许莓看着他,“之前以为,你成立雾雾基金会,更多的是为了利益。”

现在猜测,他做这样一件事情,或许也是救赎,为雾雾,为曾经的他。

所以他对她,是不是只是出于一种救赎?

江泽,“利益有之,希望小雾能够看到另一面。”

许莓点头,“嗯,有点动容。”

其实许莓特别能理解他的感受,童年的缺失,看到别人获得救赎,自己心里就会被弥补,她只是有些气恼,他对她是源于一种弥补。
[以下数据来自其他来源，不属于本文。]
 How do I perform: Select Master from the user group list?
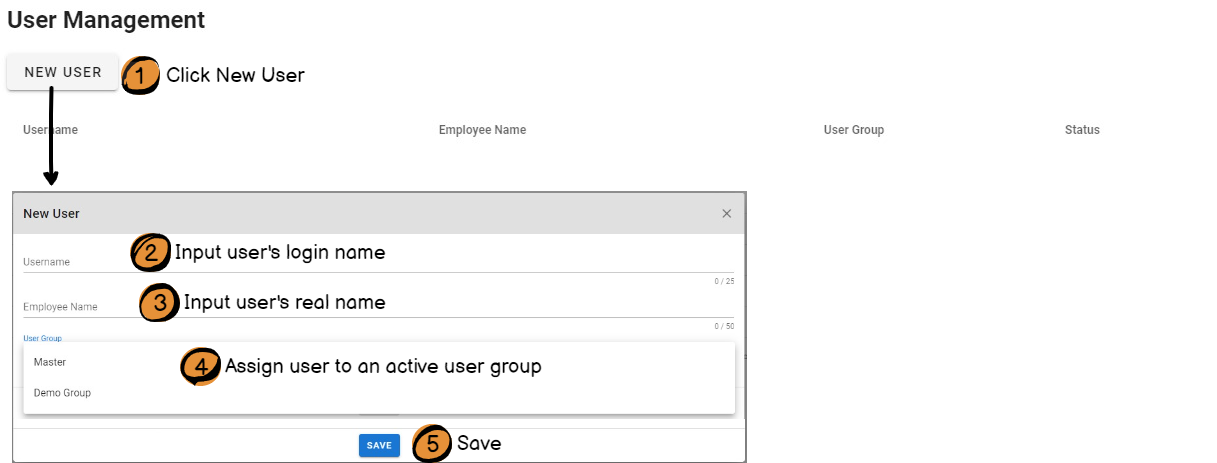[x=50, y=362]
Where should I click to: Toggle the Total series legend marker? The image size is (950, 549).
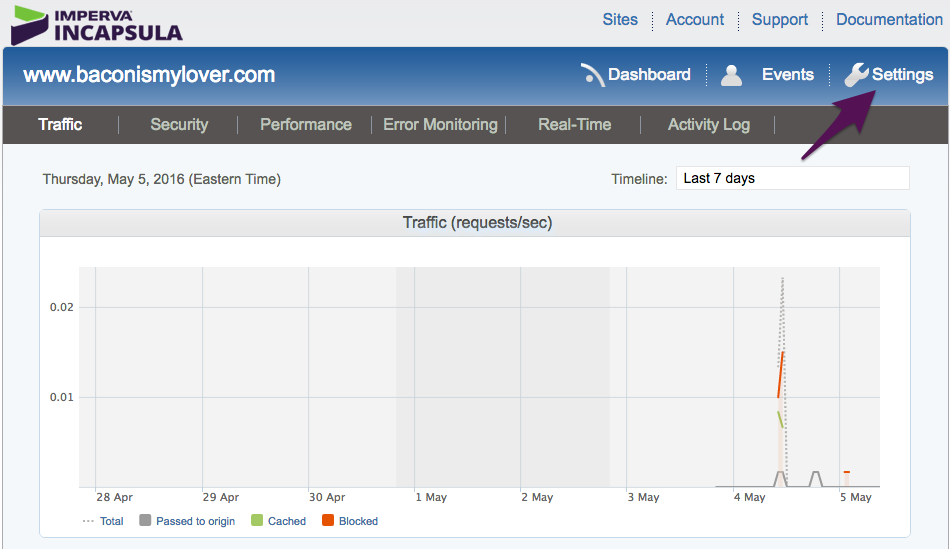(x=88, y=521)
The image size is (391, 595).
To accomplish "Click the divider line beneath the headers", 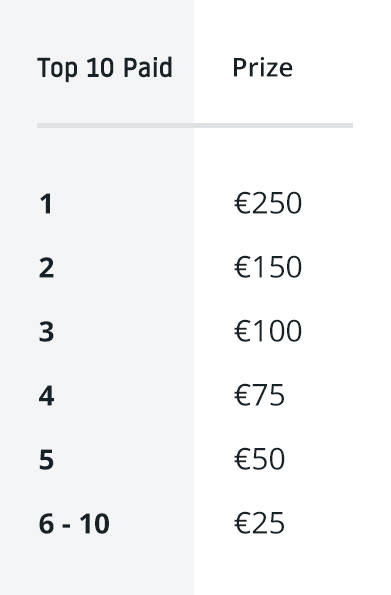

江泽深深睇眼她,“你对于学校内的布置,有什么样的建议?”

许莓挑眉,“对于建筑方面,我确实不懂。”

“倒也没让你懂建筑,小时候,你对于学校的想象是什么样的?”江泽问道。

许莓停住步伐,划过以前憧憬的场景,“我想象中的学校,是有滑梯的游乐园,会有秋千,有树,有花,充满了童趣和美好。”

说着,许莓一笑,“是不是很幼稚?”

江泽,“不会。”

许莓道:“我没读过幼稚园,我爸将我读幼稚园的钱,输掉了,那天晚上,他输了钱,喝得酩酊大醉,我妈第一次还手打了他。”

“我记得很清楚,我爸额角的血一直往下流,很吓人,他坐在那里,一动不动,一句话不说,我很怕会发生什么。”许莓回忆着。

“后来我就和我妈说,我一点也不想读幼稚园,我妈却说,就算是捡垃圾,也要让我读书。”说着说着,许莓沉默了。

许久,江泽才问:“那你会遗憾吗?”

许莓抿唇,“遗不遗憾都过去了。”

江泽忽然道:“阿姨说,这是她最遗憾的事情。”

许莓惊讶地看他。

江泽继续道:“不是幼稚园的遗憾,而是因为她的选择,使你们的童年充满了许多遗憾。”

许莓情绪有些破防,“为什么忽然说这些。”

江泽直视她,“想将学校造成你想象中的样子。”

许莓略带疑惑,“为什么?”

“因为我想。”江泽道。

许莓心里是纠结的,不再是单纯的感动,而是怕自己因为他的举动,陷入无法自拔的感情里。

她疑惑看着他,“其实我一直想问你,选择我做代言人,是出于你的私心,还是我真的适合这个代言人?”

江泽静静凝视她,“我承认,我有私心。”

“我很自私,想和你有更多牵连。”

江泽声音低沉,“不过,没有人比你更适合。”

江泽看着她,“在想什么?”

许莓眼眸幽深,“在想学校建好的模样。”

在想他的满足感被得到以后,他们会怎么样。

江泽,“到时第一个带你来看。”

*

因为代言人的事情,许莓再次请台里的同事聚餐。

聚餐时,许莓接到了许父的电话。

走廊尽头,许莓听着许父的威胁,朝着空气深深吸了口气,“你要让我身败名裂,有没有想过,母亲的病,佳楠的前途,你为了一己之私,真没一点顾及了是吗?”

许父迟疑了。

许莓,“你赌博输了一次又一次,永远没有尽头,可是,人总要为自己的事情负责,谁都不例外,没有人会为你的人生买单。”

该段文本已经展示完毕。